小麦を7億6650万トンから7億7400万トンに引き上げた。前年と比べて1.8%増加、過去最高を更新する。最新予測はオーストラリアや欧州連合(EU)、カザフスタン、ロシアの公式見通しを反映しているという。また、コーンなどの雑穀は14億7410万トンとみており、14億6730万トンから上方修正。主にアフリカ西部のコーン生産が事前予想を上回るとみられていることやEUのコーンがルーマニアの高イールドを背景に上方修正となったことを指摘世界生産は前年に比べると2%の増加になる。
FAOはこのほか、2021年の世界穀物生産が小幅増加する見通しを示した。北半球の小麦の大半は休眠期にあり、南半球では作付も始まっていないが、世界の小麦生産を7億8000万トンと、3年連続で増加し、過去最高を更新すると予想。EUの作付回復で、生産は9%ほど増加し1億3700万トンになる見通し。英国も前年の不作から持ち直し、1400万トンを超えるとみる。一方、ロシアは乾燥による影響から前年の豊作に比べて減少の見通しとした。ウクライナは十分な積雪が寄与して小幅増加を見越す。アジアの生産に関すると、インドやパキスタンなど複数の国で平均以上の生産が見込まれるという。米国は昨年10月からの天候不順でイールドが抑えられ、生産は前年並みになる見通しを示した。

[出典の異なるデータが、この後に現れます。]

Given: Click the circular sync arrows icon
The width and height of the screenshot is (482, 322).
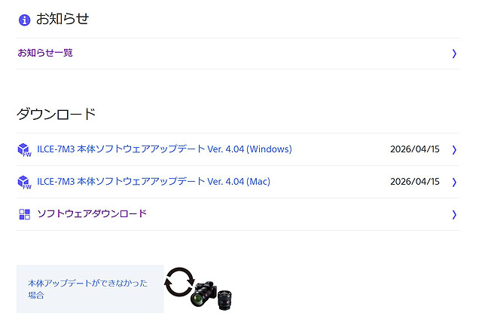Looking at the screenshot, I should click(x=180, y=281).
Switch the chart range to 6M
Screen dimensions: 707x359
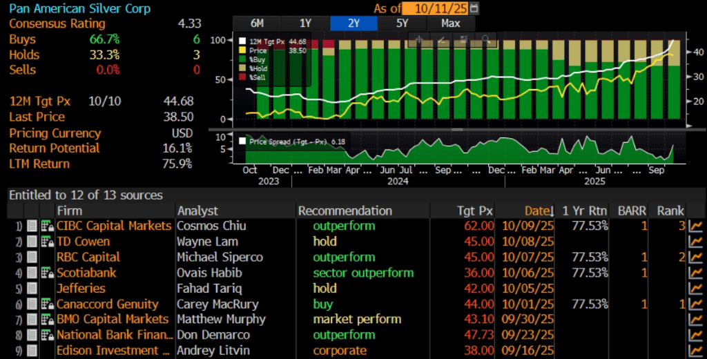(257, 23)
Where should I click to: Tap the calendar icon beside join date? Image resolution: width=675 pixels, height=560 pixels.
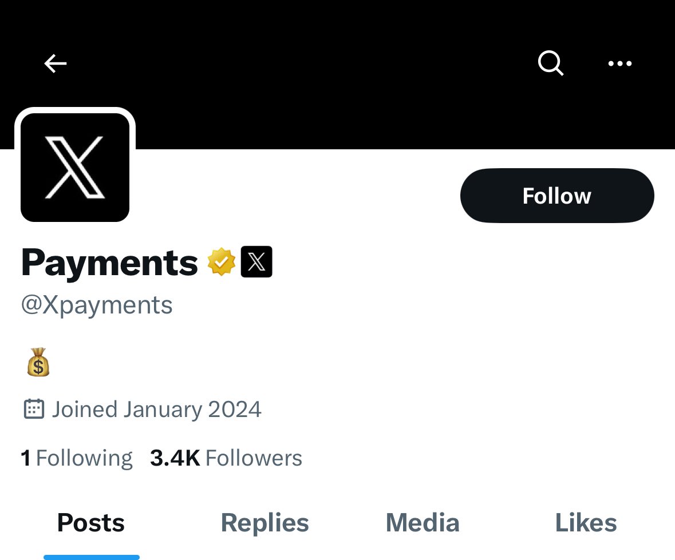(34, 409)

雑穀に関すると、アルゼンチンやブラジルのコーン作付は増加となった一方、天候によるイールドへの影響を指摘した。また、南アフリカのコーン生産は増加見通しとした。
2020/21年度の世界消費は27億6570万トンの見通しで、従来の27億6140万トンから上方修正、前年から2%増加して過去最高になる。雑穀を14億9320万トンから14億9680万トンに上方修正、前年からは2.8%増加。小麦は、従来予想の7億5610万トンから7億5450万トンに下方修正、前年から0.5%の増加になる。
世界穀物貿易見通しを4億6520万トンから4億6440万トンに小幅引き下げたが、前年から5.5%増える。期末在庫は8億1110万トンの予想で、8億210万トンから上方修正した。前年との比較で0.9%減少するとした。